**ASSIGNED TASK A**
Answer these questions from the text below on Drug Recognition Experts.
(i) How many steps does the DRE Protocol have?
(ii) Who conducts the Breath Alcohol Test?
(iii) How many times in all does the DRE take the subject's pulse?
**ASSIGNED TASK B**
Write what comes next in the text below on Drug Recognition Experts, picking up after its last sentence.
STUDY TEXT Start Marker
What is a Drug Recognition Expert?
A Drug Recognition Expert (DRE) is a police officer trained to recognize impairment caused by drug use. A DRE is called upon to evaluate any driver suspected to be under the influence of drugs. They follow a 12-step protocol to determine whether the suspect is impaired, whether the impairment is related to drug use or a combination of alcohol and drugs. If drugs are suspected to be a source of impairment, the DRE will determine what category of drugs may have been consumed.
What tests does a Drug Recognition Expert perform during a Marijuana DUI investigation?
Law enforcement follows 12 steps in the DRE Protocol to determine the presence of marijuana and other drugs during a DUI investigation.
1. Breath Alcohol Test - This preliminary test is conducted by the arresting officer. When a suspect's impairment is inconsistent with the results of this test, a DRE is called to the scene to perform an investigation to determine other substances that may have lead to intoxication.
2. Interview of the Arresting Officer - When the DRE arrives at the scene, they will review the results of the Breath Alcohol Test with the arresting officer and conduct an interview to learn more about the suspect's behavior and appearance. The DRE will also ask if the suspect has made statements regarding drug use or if the arresting officer discovered any evidence that may indicate drug use.
3. Preliminary Evaluation and First Pulse Check - In the third step, the DRE will conduct an evaluation to determine if the suspect is suffering from a medical condition or injury that is unrelated to drug use. The suspect is asked questions related to personal health, ingestion of alcohol, drugs, food, and prescription medication. A physical exam is conducted to determine a subject's mood, coordination, speech, and breath. The DRE will note the size of a subject's pupils and horizontal gaze nystagmus (HGN), which is a horizontal jerking when the eye gazes from side to side. At this point, the DRE will take the subject's pulse for the first of three times. This allows the DRE to track for consistency, evaluate nervousness, and determine if the subject's condition is improving. If the DRE determines that the subject is suffering from a medical condition, medical assistance will be called immediately. If the subject's condition seems to be drug related, the investigation proceeds to step 4.
4. Eye Examination - This is a more specific test that allows the DRE to determine what type of drug may have been consumed. The test includes Horizontal Gaze Nystagmus, Vertical Gaze Nystagmus, and lack of ocular convergence. Horizontal Gaze Nystagmus, or jerking of the eye when gazing from side to side, may be caused by drugs like inhalants, depressants, and dissociative anesthetics. Vertical Gaze Nystagmus, or jerking of the eye when gazing up and down, may be caused by the same drugs used in higher doses. Lack of ocular convergence, or eyes that are unable to track inward toward the bridge of the nose, may be caused by inhalants, depressants, dissociative anesthetics, or cannabis/marijuana.
STUDY TEXT End Marker
PROVIDED RECORDS Start Marker
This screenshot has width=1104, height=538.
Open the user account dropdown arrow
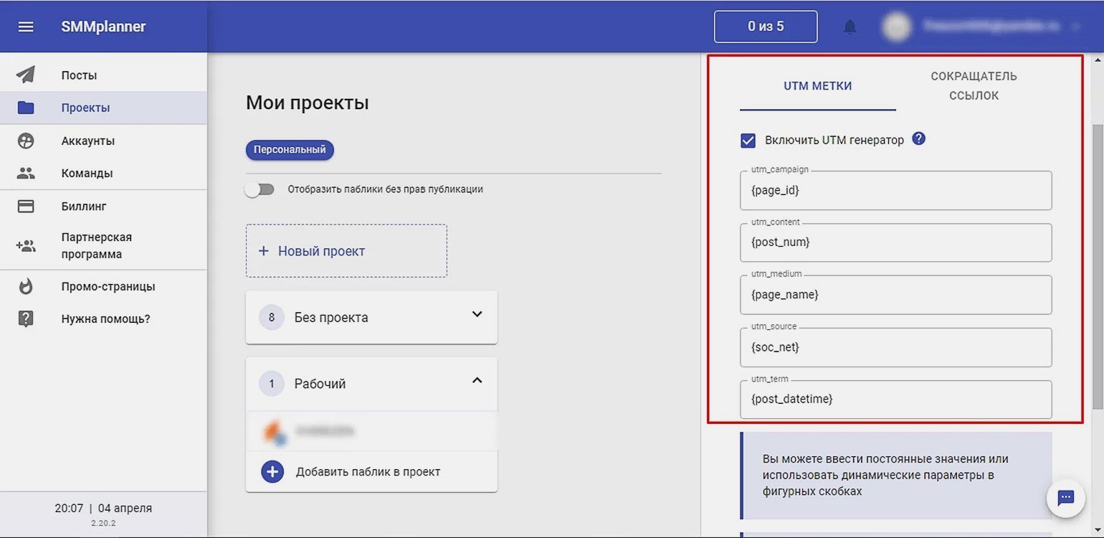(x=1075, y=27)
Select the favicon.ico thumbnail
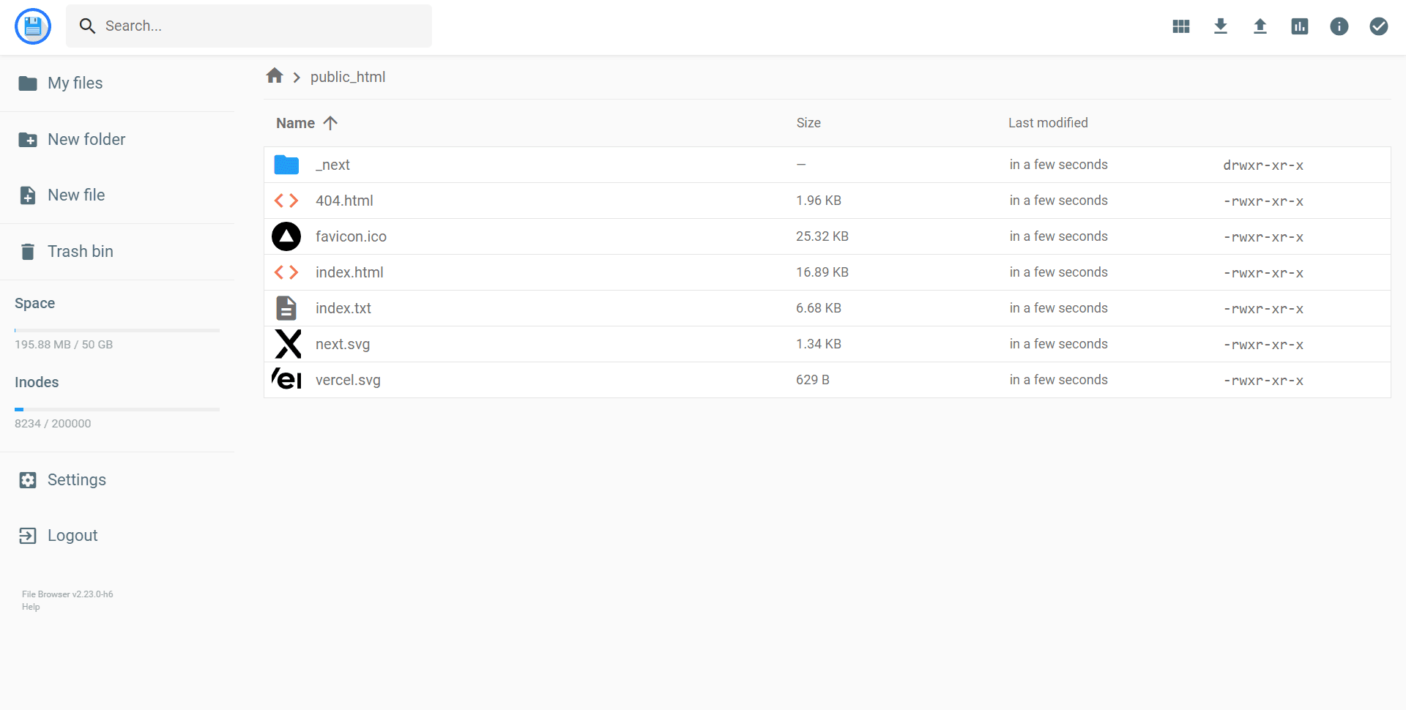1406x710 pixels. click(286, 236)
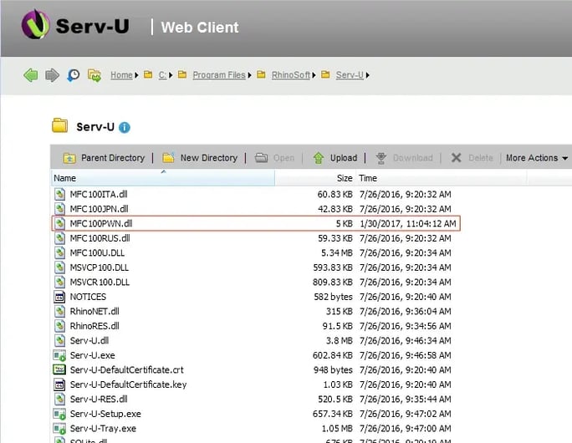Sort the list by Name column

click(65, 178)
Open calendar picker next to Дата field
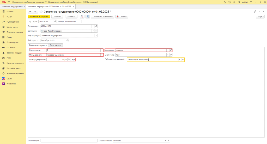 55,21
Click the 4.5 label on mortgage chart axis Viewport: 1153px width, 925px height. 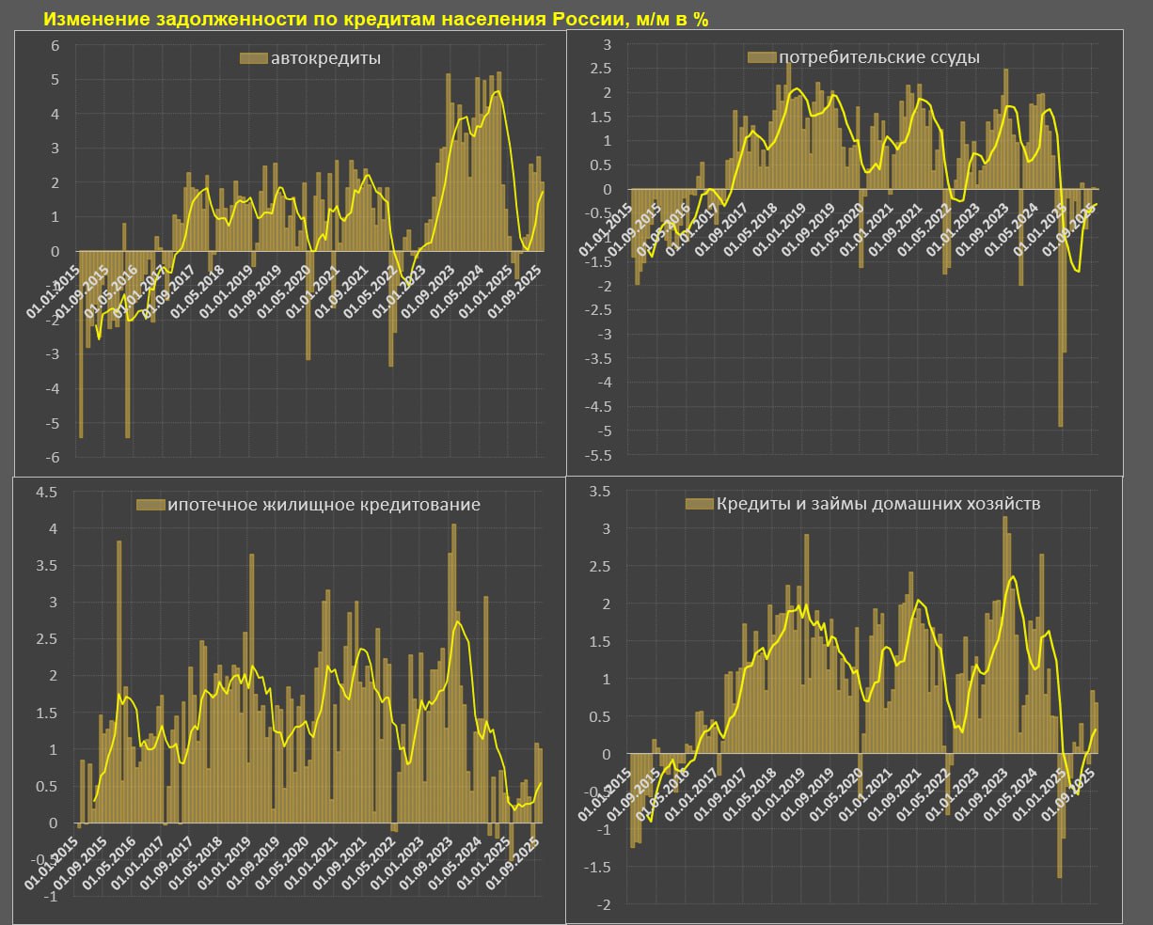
PROVIDED RECORDS End Marker
PROVIDED RECORDS Start Marker
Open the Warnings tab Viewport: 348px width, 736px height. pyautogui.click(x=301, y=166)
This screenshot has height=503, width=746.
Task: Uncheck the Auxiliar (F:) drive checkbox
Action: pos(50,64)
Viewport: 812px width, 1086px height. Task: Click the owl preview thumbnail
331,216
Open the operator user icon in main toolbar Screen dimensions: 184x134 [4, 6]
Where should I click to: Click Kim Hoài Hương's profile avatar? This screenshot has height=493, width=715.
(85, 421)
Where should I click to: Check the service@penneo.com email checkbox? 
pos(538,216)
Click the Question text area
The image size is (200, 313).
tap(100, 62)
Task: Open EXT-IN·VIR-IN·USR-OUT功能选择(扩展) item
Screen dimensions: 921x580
PROVIDED RECORDS End Marker
**EXERCISE OUTPUT A**
(i) 12 steps.
(ii) The arresting officer.
(iii) Three times.

**EXERCISE OUTPUT B**
5. Divided Attention Psychophysical Tests- These tests determine if a subject's motor or attention skills are impaired. They include the Romberg Balance Test, The Walk and Turn Test, The One Leg Stand Test, and the Finger-to-Nose Test.
6. Vital Signs and Second Pulse Check - The DRE checks vital signs that include temperature, blood pressure, and pulse.
7. Dark Room Examinations - A device called a pupilometer is used to measure a suspect's pupil sizes under different lighting conditions and the DRE examines the suspect's nose and mouth for signs of ingesting drugs.
8. Examination for Muscle Tone - The evaluation of a suspect's muscle tone determines if they are loose or rigid, which can indicate different types of drug use.
9. Check for Injection Sites and Third Pulse Check - At this point, the DRE will look at common injection sites for evidence of recent drug use. This is also the time of the final pulse check.
10. Subject's Statements and Other Observations - If the suspect has not been read Miranda rights, the DRE will do so at this time, followed by a series of questions about drug use.
11. Analysis and Opinions of the Evaluator - The DRE determines if a subject is impaired, and what category of drugs may be the cause.
12. Toxicological Examination - As a final step, the DRE will request urine, blood, and/or saliva samples for lab analysis.
How does a Drug Recognition Expert reach their conclusion?
After following the DRE Protocol, the DRE reaches a conclusion based on all facts that emerge during the investigation. The DRE relies on training and experience in the field to determine if a subject is intoxicated and what drugs they may have used. They may also refer to a chart called the DRE Drug Symptomology Matrix to determine if the results are consistent with use of a particular substance.